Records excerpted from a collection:
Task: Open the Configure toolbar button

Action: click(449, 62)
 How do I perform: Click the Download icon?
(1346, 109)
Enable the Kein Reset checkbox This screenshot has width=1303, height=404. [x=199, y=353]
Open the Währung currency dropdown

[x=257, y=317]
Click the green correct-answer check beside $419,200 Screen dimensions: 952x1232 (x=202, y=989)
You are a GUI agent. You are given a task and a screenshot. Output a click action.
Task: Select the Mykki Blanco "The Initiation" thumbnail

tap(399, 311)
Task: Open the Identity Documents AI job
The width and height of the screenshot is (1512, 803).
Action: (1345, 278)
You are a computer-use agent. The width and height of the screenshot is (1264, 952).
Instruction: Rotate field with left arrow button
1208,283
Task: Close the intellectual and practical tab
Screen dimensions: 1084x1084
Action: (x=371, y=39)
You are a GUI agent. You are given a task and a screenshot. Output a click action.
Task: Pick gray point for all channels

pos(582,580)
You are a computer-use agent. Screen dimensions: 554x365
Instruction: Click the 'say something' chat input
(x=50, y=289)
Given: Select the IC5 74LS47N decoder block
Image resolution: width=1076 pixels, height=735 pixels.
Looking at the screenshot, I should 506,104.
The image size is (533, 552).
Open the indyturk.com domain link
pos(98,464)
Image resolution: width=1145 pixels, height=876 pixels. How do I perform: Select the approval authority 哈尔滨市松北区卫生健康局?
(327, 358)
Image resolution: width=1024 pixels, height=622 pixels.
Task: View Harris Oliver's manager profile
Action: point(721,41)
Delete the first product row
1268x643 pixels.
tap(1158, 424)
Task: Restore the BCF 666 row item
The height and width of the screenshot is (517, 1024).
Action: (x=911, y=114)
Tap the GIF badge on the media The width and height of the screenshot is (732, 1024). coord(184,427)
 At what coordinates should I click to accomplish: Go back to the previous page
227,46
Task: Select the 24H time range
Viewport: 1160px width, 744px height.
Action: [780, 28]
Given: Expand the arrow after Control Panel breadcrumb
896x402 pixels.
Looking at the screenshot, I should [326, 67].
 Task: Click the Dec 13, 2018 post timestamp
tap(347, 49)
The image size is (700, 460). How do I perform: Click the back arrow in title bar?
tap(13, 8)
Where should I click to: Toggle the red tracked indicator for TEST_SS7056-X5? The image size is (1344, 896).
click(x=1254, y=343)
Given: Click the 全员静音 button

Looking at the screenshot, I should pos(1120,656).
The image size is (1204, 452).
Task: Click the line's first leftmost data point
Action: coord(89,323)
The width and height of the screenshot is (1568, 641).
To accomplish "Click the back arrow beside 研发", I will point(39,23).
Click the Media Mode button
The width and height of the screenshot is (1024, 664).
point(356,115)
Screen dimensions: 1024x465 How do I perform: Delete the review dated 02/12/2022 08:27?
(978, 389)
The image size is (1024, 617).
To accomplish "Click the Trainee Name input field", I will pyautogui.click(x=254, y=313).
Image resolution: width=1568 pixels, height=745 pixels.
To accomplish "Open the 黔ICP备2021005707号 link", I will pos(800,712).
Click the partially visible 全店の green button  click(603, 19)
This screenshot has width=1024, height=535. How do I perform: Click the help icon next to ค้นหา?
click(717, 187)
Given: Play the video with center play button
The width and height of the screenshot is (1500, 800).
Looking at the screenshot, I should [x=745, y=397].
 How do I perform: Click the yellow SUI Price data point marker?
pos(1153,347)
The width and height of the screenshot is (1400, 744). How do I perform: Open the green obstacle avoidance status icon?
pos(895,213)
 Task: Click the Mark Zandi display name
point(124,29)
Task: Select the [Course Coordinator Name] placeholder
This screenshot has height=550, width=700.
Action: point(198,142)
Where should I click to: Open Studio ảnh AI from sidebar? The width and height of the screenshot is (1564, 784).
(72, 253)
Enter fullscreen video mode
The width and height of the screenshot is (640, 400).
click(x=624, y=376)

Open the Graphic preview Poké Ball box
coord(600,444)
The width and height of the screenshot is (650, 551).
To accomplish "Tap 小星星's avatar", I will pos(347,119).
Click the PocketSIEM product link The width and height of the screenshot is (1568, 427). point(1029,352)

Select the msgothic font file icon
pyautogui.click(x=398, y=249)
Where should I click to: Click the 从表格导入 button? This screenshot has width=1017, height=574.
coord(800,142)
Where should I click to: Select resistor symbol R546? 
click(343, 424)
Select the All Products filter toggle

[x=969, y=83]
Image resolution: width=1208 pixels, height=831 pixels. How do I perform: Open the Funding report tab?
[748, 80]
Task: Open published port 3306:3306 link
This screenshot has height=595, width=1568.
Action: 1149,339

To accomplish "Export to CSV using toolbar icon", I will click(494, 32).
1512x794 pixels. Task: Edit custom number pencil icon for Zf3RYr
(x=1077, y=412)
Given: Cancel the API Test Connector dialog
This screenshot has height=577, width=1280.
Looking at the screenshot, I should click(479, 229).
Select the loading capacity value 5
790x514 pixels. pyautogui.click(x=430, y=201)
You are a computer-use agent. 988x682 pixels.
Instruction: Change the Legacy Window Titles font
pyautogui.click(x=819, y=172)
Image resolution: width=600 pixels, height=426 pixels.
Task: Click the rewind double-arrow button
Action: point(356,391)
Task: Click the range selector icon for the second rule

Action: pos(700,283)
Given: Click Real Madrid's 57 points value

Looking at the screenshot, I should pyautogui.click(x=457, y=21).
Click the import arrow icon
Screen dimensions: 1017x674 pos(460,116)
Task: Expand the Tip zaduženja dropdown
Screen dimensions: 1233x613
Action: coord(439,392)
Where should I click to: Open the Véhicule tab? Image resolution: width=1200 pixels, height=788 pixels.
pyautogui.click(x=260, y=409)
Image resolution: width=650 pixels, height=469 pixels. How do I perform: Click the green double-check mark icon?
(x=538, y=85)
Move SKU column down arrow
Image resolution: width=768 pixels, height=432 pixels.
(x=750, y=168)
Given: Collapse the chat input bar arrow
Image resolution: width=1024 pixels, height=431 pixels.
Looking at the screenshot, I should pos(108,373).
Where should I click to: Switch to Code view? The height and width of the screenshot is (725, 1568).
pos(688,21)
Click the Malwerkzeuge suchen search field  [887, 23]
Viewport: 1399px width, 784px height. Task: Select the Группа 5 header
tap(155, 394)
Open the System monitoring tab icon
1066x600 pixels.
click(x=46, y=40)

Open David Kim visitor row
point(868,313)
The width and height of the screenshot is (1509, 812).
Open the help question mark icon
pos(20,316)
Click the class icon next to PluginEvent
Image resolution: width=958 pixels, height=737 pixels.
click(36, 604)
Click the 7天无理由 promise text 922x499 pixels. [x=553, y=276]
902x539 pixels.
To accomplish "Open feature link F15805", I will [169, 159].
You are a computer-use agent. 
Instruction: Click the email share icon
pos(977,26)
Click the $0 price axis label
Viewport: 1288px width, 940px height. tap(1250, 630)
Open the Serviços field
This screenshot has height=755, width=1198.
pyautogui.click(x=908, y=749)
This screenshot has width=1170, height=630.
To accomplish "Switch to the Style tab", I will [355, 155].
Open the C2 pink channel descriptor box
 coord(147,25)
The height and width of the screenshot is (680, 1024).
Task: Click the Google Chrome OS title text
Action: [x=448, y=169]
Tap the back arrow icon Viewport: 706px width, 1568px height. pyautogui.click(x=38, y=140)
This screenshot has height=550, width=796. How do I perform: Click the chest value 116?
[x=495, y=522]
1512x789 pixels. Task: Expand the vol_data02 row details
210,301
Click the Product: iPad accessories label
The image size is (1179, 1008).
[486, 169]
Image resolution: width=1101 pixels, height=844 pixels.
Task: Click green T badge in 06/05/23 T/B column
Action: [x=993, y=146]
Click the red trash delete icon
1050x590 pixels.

§ What is required: The data must be retyped in full, exactly as it reads.

§ Completed exercise:
Task: Open the Configure toolbar button

Action: click(449, 62)
 How do I perform: Click the Download icon?
(1346, 109)
Enable the Kein Reset checkbox This screenshot has width=1303, height=404. [x=199, y=353]
Open the Währung currency dropdown

[x=257, y=317]
Click the green correct-answer check beside $419,200 Screen dimensions: 952x1232 (x=202, y=989)
You are a GUI agent. You are given a task and a screenshot. Output a click action.
Task: Select the Mykki Blanco "The Initiation" thumbnail

tap(399, 311)
Task: Open the Identity Documents AI job
The width and height of the screenshot is (1512, 803).
Action: (1345, 278)
You are a computer-use agent. The width and height of the screenshot is (1264, 952).
Instruction: Rotate field with left arrow button
1208,283
Task: Close the intellectual and practical tab
Screen dimensions: 1084x1084
Action: (x=371, y=39)
You are a GUI agent. You are given a task and a screenshot. Output a click action.
Task: Pick gray point for all channels

pos(582,580)
You are a computer-use agent. Screen dimensions: 554x365
Instruction: Click the 'say something' chat input
(x=50, y=289)
Given: Select the IC5 74LS47N decoder block
Image resolution: width=1076 pixels, height=735 pixels.
Looking at the screenshot, I should 506,104.
The image size is (533, 552).
Open the indyturk.com domain link
pos(98,464)
Image resolution: width=1145 pixels, height=876 pixels. How do I perform: Select the approval authority 哈尔滨市松北区卫生健康局?
(327, 358)
Image resolution: width=1024 pixels, height=622 pixels.
Task: View Harris Oliver's manager profile
Action: point(721,41)
Delete the first product row
1268x643 pixels.
tap(1158, 424)
Task: Restore the BCF 666 row item
The height and width of the screenshot is (517, 1024).
Action: (x=911, y=114)
Tap the GIF badge on the media The width and height of the screenshot is (732, 1024). coord(184,427)
 At what coordinates should I click to accomplish: Go back to the previous page
227,46
Task: Select the 24H time range
Viewport: 1160px width, 744px height.
Action: [780, 28]
Given: Expand the arrow after Control Panel breadcrumb
896x402 pixels.
Looking at the screenshot, I should [326, 67].
 Task: Click the Dec 13, 2018 post timestamp
tap(347, 49)
The image size is (700, 460). How do I perform: Click the back arrow in title bar?
tap(13, 8)
Where should I click to: Toggle the red tracked indicator for TEST_SS7056-X5? The image size is (1344, 896).
click(x=1254, y=343)
Given: Click the 全员静音 button

Looking at the screenshot, I should pos(1120,656).
The image size is (1204, 452).
Task: Click the line's first leftmost data point
Action: coord(89,323)
The width and height of the screenshot is (1568, 641).
To accomplish "Click the back arrow beside 研发", I will point(39,23).
Click the Media Mode button
The width and height of the screenshot is (1024, 664).
point(356,115)
Screen dimensions: 1024x465 How do I perform: Delete the review dated 02/12/2022 08:27?
(978, 389)
The image size is (1024, 617).
To accomplish "Click the Trainee Name input field", I will pyautogui.click(x=254, y=313).
Image resolution: width=1568 pixels, height=745 pixels.
To accomplish "Open the 黔ICP备2021005707号 link", I will pos(800,712).
Click the partially visible 全店の green button  click(603, 19)
This screenshot has width=1024, height=535. How do I perform: Click the help icon next to ค้นหา?
click(717, 187)
Given: Play the video with center play button
The width and height of the screenshot is (1500, 800).
Looking at the screenshot, I should [x=745, y=397].
 How do I perform: Click the yellow SUI Price data point marker?
pos(1153,347)
The width and height of the screenshot is (1400, 744). How do I perform: Open the green obstacle avoidance status icon?
pos(895,213)
 Task: Click the Mark Zandi display name
point(124,29)
Task: Select the [Course Coordinator Name] placeholder
This screenshot has height=550, width=700.
Action: point(198,142)
Where should I click to: Open Studio ảnh AI from sidebar? The width and height of the screenshot is (1564, 784).
(72, 253)
Enter fullscreen video mode
The width and height of the screenshot is (640, 400).
click(x=624, y=376)

Open the Graphic preview Poké Ball box
coord(600,444)
The width and height of the screenshot is (650, 551).
To accomplish "Tap 小星星's avatar", I will pos(347,119).
Click the PocketSIEM product link The width and height of the screenshot is (1568, 427). point(1029,352)

Select the msgothic font file icon
pyautogui.click(x=398, y=249)
Where should I click to: Click the 从表格导入 button? This screenshot has width=1017, height=574.
coord(800,142)
Where should I click to: Select resistor symbol R546? 
click(343, 424)
Select the All Products filter toggle

[x=969, y=83]
Image resolution: width=1208 pixels, height=831 pixels. How do I perform: Open the Funding report tab?
[748, 80]
Task: Open published port 3306:3306 link
This screenshot has height=595, width=1568.
Action: 1149,339

To accomplish "Export to CSV using toolbar icon", I will click(494, 32).
1512x794 pixels. Task: Edit custom number pencil icon for Zf3RYr
(x=1077, y=412)
Given: Cancel the API Test Connector dialog
This screenshot has height=577, width=1280.
Looking at the screenshot, I should click(479, 229).
Select the loading capacity value 5
790x514 pixels. pyautogui.click(x=430, y=201)
You are a computer-use agent. 988x682 pixels.
Instruction: Change the Legacy Window Titles font
pyautogui.click(x=819, y=172)
Image resolution: width=600 pixels, height=426 pixels.
Task: Click the rewind double-arrow button
Action: point(356,391)
Task: Click the range selector icon for the second rule

Action: pos(700,283)
Given: Click Real Madrid's 57 points value

Looking at the screenshot, I should pyautogui.click(x=457, y=21).
Click the import arrow icon
Screen dimensions: 1017x674 pos(460,116)
Task: Expand the Tip zaduženja dropdown
Screen dimensions: 1233x613
Action: coord(439,392)
Where should I click to: Open the Véhicule tab? Image resolution: width=1200 pixels, height=788 pixels.
pyautogui.click(x=260, y=409)
Image resolution: width=650 pixels, height=469 pixels. How do I perform: Click the green double-check mark icon?
(x=538, y=85)
Move SKU column down arrow
Image resolution: width=768 pixels, height=432 pixels.
(x=750, y=168)
Given: Collapse the chat input bar arrow
Image resolution: width=1024 pixels, height=431 pixels.
Looking at the screenshot, I should pos(108,373).
Where should I click to: Switch to Code view? The height and width of the screenshot is (725, 1568).
pos(688,21)
Click the Malwerkzeuge suchen search field  [887, 23]
Viewport: 1399px width, 784px height. Task: Select the Группа 5 header
tap(155, 394)
Open the System monitoring tab icon
1066x600 pixels.
click(x=46, y=40)

Open David Kim visitor row
point(868,313)
The width and height of the screenshot is (1509, 812).
Open the help question mark icon
pos(20,316)
Click the class icon next to PluginEvent
Image resolution: width=958 pixels, height=737 pixels.
click(36, 604)
Click the 7天无理由 promise text 922x499 pixels. [x=553, y=276]
902x539 pixels.
To accomplish "Open feature link F15805", I will [169, 159].
You are a computer-use agent. 
Instruction: Click the email share icon
pos(977,26)
Click the $0 price axis label
Viewport: 1288px width, 940px height. tap(1250, 630)
Open the Serviços field
This screenshot has height=755, width=1198.
pyautogui.click(x=908, y=749)
This screenshot has width=1170, height=630.
To accomplish "Switch to the Style tab", I will [355, 155].
Open the C2 pink channel descriptor box
 coord(147,25)
The height and width of the screenshot is (680, 1024).
Task: Click the Google Chrome OS title text
Action: [x=448, y=169]
Tap the back arrow icon Viewport: 706px width, 1568px height. pyautogui.click(x=38, y=140)
This screenshot has height=550, width=796. How do I perform: Click the chest value 116?
[x=495, y=522]
1512x789 pixels. Task: Expand the vol_data02 row details
210,301
Click the Product: iPad accessories label
The image size is (1179, 1008).
[486, 169]
Image resolution: width=1101 pixels, height=844 pixels.
Task: Click green T badge in 06/05/23 T/B column
Action: [x=993, y=146]
Click the red trash delete icon
1050x590 pixels.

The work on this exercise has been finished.